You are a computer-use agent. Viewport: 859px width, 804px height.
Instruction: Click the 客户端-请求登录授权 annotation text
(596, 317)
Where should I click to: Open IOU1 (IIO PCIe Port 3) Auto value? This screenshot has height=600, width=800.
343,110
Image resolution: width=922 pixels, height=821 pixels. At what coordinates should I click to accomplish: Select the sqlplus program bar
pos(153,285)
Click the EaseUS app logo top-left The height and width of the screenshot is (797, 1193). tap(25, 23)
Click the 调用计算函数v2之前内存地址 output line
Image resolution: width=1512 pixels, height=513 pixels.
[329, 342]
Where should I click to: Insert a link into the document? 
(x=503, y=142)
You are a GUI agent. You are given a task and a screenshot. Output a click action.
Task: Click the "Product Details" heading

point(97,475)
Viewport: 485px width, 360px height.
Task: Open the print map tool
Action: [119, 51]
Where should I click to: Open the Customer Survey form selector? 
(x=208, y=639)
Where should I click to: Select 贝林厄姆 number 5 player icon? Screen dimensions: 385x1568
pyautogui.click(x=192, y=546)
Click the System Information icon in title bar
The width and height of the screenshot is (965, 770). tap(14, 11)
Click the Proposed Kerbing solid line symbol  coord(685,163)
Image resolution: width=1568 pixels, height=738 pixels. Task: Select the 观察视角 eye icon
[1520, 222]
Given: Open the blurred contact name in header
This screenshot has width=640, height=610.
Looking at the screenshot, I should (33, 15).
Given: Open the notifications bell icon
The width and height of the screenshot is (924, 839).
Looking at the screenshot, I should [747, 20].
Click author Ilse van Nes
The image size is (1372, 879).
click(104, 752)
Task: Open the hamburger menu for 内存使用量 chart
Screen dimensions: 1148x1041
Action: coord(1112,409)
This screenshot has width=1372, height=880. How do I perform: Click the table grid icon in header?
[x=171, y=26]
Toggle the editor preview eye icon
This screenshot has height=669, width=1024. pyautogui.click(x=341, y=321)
:::
■ **WORK ITEM**:
Scan the listing above and copy all lines containing the word "agent".

■ **REPLY TO THE TASK**:
You are a computer-use agent. Viewport: 859px width, 804px height.
You are a GUI agent. You are given a task and a screenshot. Output a click action.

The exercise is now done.